This is pretty cool and I appreciate the comparison to par2. I have a (personal) backup workflow using par2 now, and this looks like an interesting replacement.

The dependency for doing erasure codes is itself pretty interesting[1]. It has a number of backends. I've used one of those, ISA-L, in the past at a major storage vendor for Reed Solomon parity blocks.

[1]: https://github.com/openstack/liberasurecode


Hey this is very cool! And something I've looked for multiple times before


This sounds similar to fountain codes https://en.m.wikipedia.org/wiki/Fountain_code


Fountain codes are a class of erasure code, but not a specific tool.


Is this a specific tool that implements fountain codes then?


Um, no. From reading the source, I believe this tool only uses Reed Solomon, which is not a fountain code. The actual erasure code implementation(s) live in external libraries.

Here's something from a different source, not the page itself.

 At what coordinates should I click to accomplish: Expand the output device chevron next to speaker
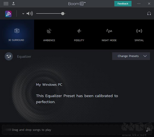[23, 13]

Fountain codes have historically been patent encumbered (invented in the early 2000s) in a way that Reed Solomon (1960s) is not. So most open source software does not use them. We might see more use going forward with those patents expiring.

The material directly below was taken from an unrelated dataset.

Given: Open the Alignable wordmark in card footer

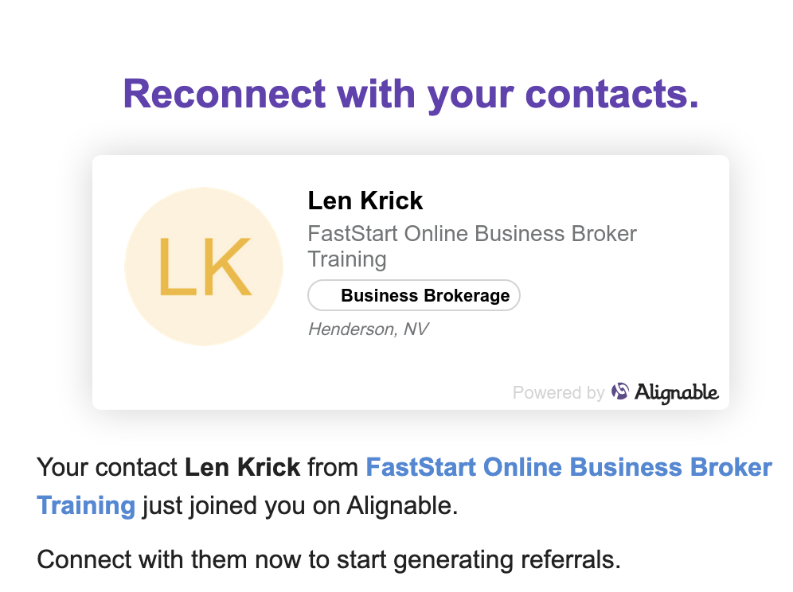Looking at the screenshot, I should pyautogui.click(x=677, y=392).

Thats a really cool program. Is it possible to do it the opposite way - recover data with occasional noise inserted between symbols?


Sadly my tool currently doesn't account for that type of corruption, as it doesn't know what is good data or bad data when reading. So if bad data is inserted between symbols/fragments, rather than corrupting the symbols/fragments themselves, the tool would read them naively and exit with an error when the hashes don't add up. I'm sure there's a clever way of defending against that, but as of this moment I'm not entirely certain how best to do so.

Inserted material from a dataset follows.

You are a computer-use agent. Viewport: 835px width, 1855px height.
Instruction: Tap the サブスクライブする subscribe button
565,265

It seems like it would be an important capability, if a whole chunk of tape is corrupted, say, but you don't know how long the chunk was.

It wasn't immediately clear from the description -- can you tune _where_ the parity blocks are stored, to make sure that a corruption doesn't knock out the parity too? I guess this would be the interleave distance, is that the term?


the parity fragments are by default just stored at the end, interleaved like every other fragment. It doesn't actually matter whether a parity or a data fragment get corrupted, as long as there are at least some determinate number of them not corrupted.

In terms of controlling how many blocks and their respective fragments are interleaved, that can be controlled by the -l argument in the command. I'll paste the info I have in the manpage here.

>The number of blocks(specifically their fragments) to interleave. The default number is 3, as it provides protection for a bad burst to corrupt both the block in front of and behind it.

In general, you can approximate the burst size ratio needed to destroy a set of interleaved blocks beyond repair via this equation (this may not be fully accurate as its napkin math)

let n = number of blocks to interleave, B = number of bytes per fragment, m = number of parity fragments, k = number of required fragments to rebuild a block.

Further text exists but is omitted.